Philadelphia Weekly Reviews The Sleep of Reason

http://www.philadelphiaweekly.com/arts-and-culture/art/151574665.html
Another great review for the Ryan Wilson Kelly exhibition The Sleep of Reason.
In this piece, Katherine Rochester not only captures the essence of the performance, the sets, and the props, but what was at the heart of Kelly’s idea.

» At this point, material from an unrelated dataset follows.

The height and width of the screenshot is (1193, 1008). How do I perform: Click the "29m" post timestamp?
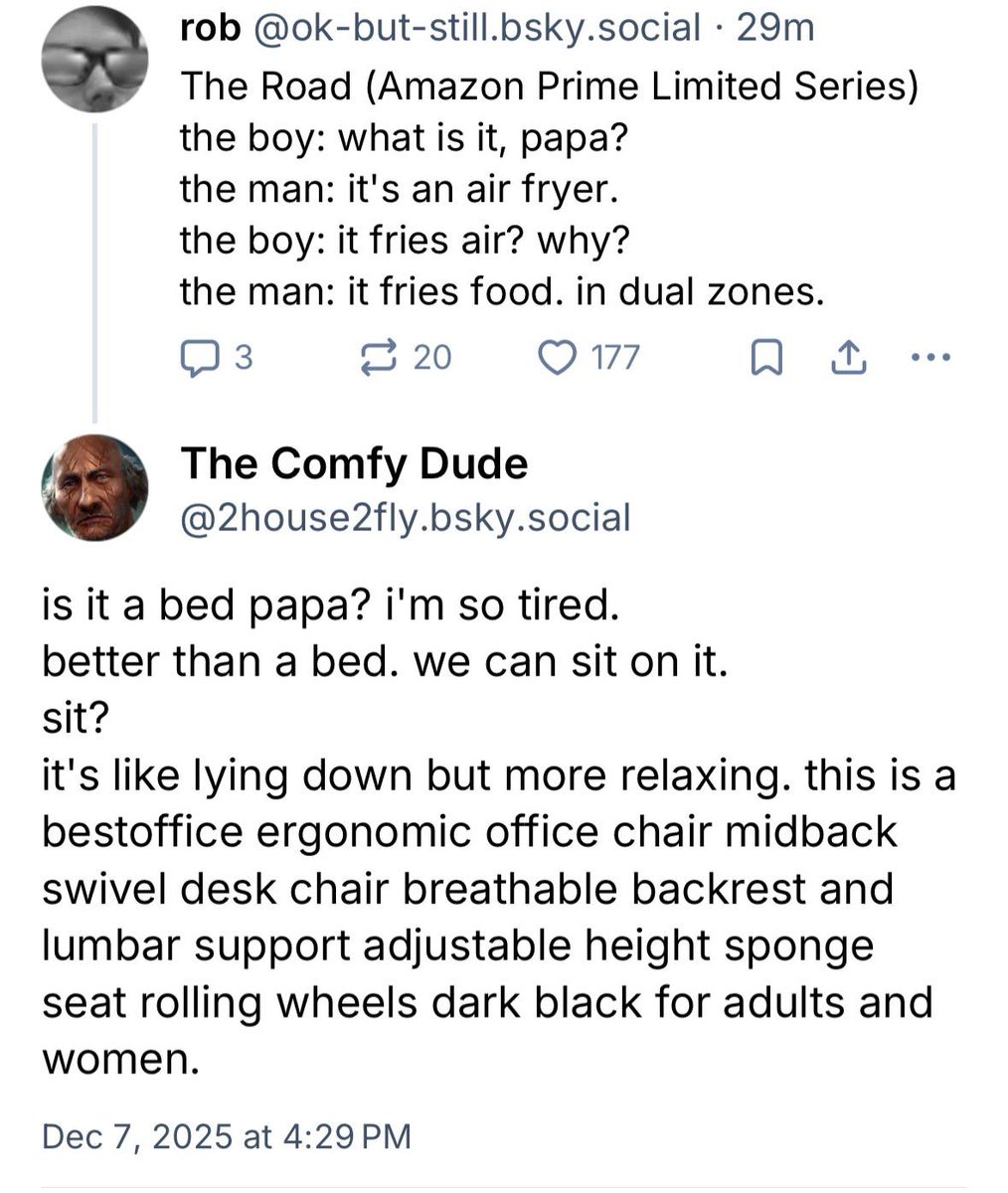[x=775, y=29]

An excerpt from the review that does this:
The Sleep of Reason, a collaborative endeavor between Kelly and curator Jordan Rockford, uses Cope’s recurring nightmare as an allegory for the cyclical futility of the creative process. “There’s that sense of anti-climax and, of course, that sense of a solitary endeavor,” says Rockford, gesturing around the set in which Kelly has just performed an approximate re-enactment of Cope’s last few hours. The design is at once baroque and ingeniously simple. Large sheets of cloth (canvas tarps from Home Depot) hang over each gallery wall, exquisitely illustrated to suggest the cluttered shelves of Cope’s study at 21st and Pine streets; unidentified but undeniably ancient shards of bone (painted wood putty) litter the floor; and slimy specimens (Styrofoam dipped in wax) languish in large glass jars. Red-velvet curtains and a single scansion separate the performance space from the audience, creating the sensation of a museum display come to life.